El 4 de noviembre del 2022 es recordado como día de desastre. Muertes, desapariciones, cuantiosos daños materiales. Desde el atardecer las lluvias diluvianas perturbaron a la ciudadanía.
Plazas comerciales, viviendas, vehículos, fueron afectados de manera dramática por el agua incontrolable que buscaba cauce y enfrentaba toneladas de escombros, imbornales taponados por plásticos, botellas, desechos de la falta de responsabilidad cívica, de la imprevisión y de la absoluta ausencia de consecuencias.
Las imágenes de la desesperación y el desamparo se reproducían por doquier. Aquello quedó en el recuerdo de los afectados y en el olvido colectivo. Las proclamas oficiales disminuyeron, relegadas por otras pendencias. ONAMET calificó como extraordinaria la cantidad de lluvia.
La directora del organismo reveló que las precipitaciones caídas durante tres horas superaron las previstas durante el mes.
La vida continuó, algunos atrevidos decían “son los drenajes, tonto” parodiando aquello de “es la economía, imbécil”.
Pasaron los días, de nuevo los aguaceros, las calles inundadas. Como siempre, basura flotando en los mismos rincones y vertederos improvisados, propios del paisaje urbano. Urge el alcantarillado en “El Gran Santo Domingo”.

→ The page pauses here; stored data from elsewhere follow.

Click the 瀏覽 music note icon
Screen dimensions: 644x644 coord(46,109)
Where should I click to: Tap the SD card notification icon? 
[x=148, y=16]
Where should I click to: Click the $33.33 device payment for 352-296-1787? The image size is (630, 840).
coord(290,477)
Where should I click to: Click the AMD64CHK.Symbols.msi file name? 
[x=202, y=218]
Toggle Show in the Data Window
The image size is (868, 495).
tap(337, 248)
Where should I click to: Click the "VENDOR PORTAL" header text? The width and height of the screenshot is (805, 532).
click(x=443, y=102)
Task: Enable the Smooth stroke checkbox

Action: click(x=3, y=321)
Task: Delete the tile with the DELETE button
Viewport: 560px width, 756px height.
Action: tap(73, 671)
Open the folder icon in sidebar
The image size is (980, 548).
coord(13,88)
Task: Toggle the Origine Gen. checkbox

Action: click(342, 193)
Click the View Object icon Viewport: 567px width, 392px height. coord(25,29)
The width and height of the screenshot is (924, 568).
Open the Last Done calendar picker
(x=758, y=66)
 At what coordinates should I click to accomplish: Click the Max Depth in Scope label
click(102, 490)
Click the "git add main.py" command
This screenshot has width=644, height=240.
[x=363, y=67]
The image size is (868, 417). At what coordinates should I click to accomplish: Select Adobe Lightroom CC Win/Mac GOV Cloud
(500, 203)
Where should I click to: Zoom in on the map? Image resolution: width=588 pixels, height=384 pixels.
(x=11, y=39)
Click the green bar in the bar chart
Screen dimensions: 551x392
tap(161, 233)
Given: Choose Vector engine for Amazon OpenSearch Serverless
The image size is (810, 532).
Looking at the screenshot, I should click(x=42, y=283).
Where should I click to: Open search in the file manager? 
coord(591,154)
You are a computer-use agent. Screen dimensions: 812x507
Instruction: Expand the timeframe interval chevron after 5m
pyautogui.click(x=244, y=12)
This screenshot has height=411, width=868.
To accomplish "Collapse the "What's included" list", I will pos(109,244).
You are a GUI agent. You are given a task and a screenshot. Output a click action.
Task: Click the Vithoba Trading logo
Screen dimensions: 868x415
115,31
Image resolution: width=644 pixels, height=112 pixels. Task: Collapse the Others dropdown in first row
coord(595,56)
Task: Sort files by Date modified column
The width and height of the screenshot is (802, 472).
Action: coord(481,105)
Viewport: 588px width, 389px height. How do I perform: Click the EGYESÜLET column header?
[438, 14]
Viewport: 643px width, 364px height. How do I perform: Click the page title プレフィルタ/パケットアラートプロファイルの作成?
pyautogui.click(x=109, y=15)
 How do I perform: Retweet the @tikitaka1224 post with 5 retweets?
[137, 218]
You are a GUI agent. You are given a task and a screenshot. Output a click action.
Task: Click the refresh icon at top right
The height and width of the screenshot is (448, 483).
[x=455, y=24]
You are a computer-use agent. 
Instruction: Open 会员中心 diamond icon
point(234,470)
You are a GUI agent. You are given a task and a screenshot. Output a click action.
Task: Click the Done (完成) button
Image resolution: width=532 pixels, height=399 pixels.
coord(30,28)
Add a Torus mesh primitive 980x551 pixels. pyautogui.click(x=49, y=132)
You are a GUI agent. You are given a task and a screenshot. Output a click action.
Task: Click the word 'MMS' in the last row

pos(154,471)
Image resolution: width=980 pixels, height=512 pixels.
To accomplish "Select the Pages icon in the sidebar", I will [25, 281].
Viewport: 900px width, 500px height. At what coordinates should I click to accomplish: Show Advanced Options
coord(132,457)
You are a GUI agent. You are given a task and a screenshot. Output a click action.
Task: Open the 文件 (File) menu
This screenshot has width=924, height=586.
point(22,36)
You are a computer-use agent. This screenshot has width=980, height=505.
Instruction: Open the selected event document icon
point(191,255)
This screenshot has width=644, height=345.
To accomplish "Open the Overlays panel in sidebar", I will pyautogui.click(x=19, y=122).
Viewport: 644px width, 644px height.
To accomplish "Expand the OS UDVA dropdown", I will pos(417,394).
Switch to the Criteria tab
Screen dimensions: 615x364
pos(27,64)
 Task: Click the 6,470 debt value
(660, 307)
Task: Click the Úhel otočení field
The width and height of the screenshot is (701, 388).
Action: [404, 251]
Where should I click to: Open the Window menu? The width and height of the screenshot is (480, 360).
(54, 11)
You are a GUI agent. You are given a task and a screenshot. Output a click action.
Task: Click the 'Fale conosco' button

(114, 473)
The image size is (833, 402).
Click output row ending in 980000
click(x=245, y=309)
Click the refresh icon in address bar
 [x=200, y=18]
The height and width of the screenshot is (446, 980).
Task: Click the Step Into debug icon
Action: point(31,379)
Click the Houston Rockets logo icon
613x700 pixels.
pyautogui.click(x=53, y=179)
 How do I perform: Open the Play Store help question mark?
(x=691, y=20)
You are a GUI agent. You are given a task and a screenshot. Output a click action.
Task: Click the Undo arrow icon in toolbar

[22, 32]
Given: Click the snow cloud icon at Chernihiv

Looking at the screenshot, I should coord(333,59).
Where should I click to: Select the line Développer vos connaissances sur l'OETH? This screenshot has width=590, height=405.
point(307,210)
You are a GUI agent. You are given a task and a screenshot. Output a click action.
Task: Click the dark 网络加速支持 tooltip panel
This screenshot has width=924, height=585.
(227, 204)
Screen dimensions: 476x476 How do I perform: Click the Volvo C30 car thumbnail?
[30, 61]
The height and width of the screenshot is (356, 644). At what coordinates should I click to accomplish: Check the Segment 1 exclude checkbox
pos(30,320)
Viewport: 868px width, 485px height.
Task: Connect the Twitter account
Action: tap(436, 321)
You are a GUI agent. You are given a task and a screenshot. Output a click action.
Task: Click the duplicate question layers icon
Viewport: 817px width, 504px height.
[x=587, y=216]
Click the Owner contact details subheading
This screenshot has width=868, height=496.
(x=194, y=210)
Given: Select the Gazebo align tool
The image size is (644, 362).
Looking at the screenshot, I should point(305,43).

EL presidente anunció su realización y reconoció que el proyecto ha sido postergado «porque no se ve para fines de posicionamiento político».
Gracias a su popularidad asumirá la ímproba tarea. El anuncio fue hecho en agosto, faltaban dos meses para otro estremecimiento.
Los desbordes de ríos, de cañadas, las marejadas, son recurrentes en el territorio. Ambientalistas denuncian de manera cotidiana e inútil, manglares y corales destruidos, sierras urbanizadas, árboles talados, bosques quemados, fuentes de agua maltratadas y no provocan reacción contundente. Y así asomó noviembre que desafía a mayo y compite con chubascos y devociones. El aviso de peligro, antes del 18, fue desoído. Los meteorólogos advertían, también ONAMET.
Tranquilos, esperamos la catástrofe y ocurrió. Resultado: muertos, pérdidas millonarias, crecidas inmisericordes con los desposeídos. En el Distrito Nacional quedará, para el discurso político, el derrumbe del muro en el paso a desnivel de la avenida 27 de febrero, esquina Máximo Gómez. Asignación de culpas para ganancia electoral y demérito del perverso pasado.
La calamidad obligó un decreto post conmoción. El poder ejecutivo suspendió labores que debieron suspenderse antes. En LA Semanal, un montaje espectacular con fondo acuoso, permitió anuncios y revelaciones propias de “La Verdad Incómoda” de Al Gore.
El cambio climático es responsable de todo lo que ha sucedido y sucederá. Las causas antropogénicas quedaron aplazadas. La naturaleza manda, luce que el apocalipsis llegará sin remedio.
La panacea
Empero, existen intervenciones urbanas, capaces de mitigar efectos de la fuerza irresistible de la naturaleza, verbigracia “La Nueva Barquita”. Para aplacar reclamos y apaciguar el espanto causado por las tragedias, la panacea ha sido la creación de una “Comisión de Supervisión de Infraestructuras Públicas ante el Cambio Climático”.
La Comisión parece suplantar la función de ministerios existentes y engaveta la política de “Gestión del Riesgo de Desastres” y la “Estrategia Nacional frente a Desastres”, incluidas en el Programa de Gobierno del PRM. Otra vez, la emocionalidad sustituye la institucionalidad. Ganar la batalla de la incompetencia noes triunfo para nadie.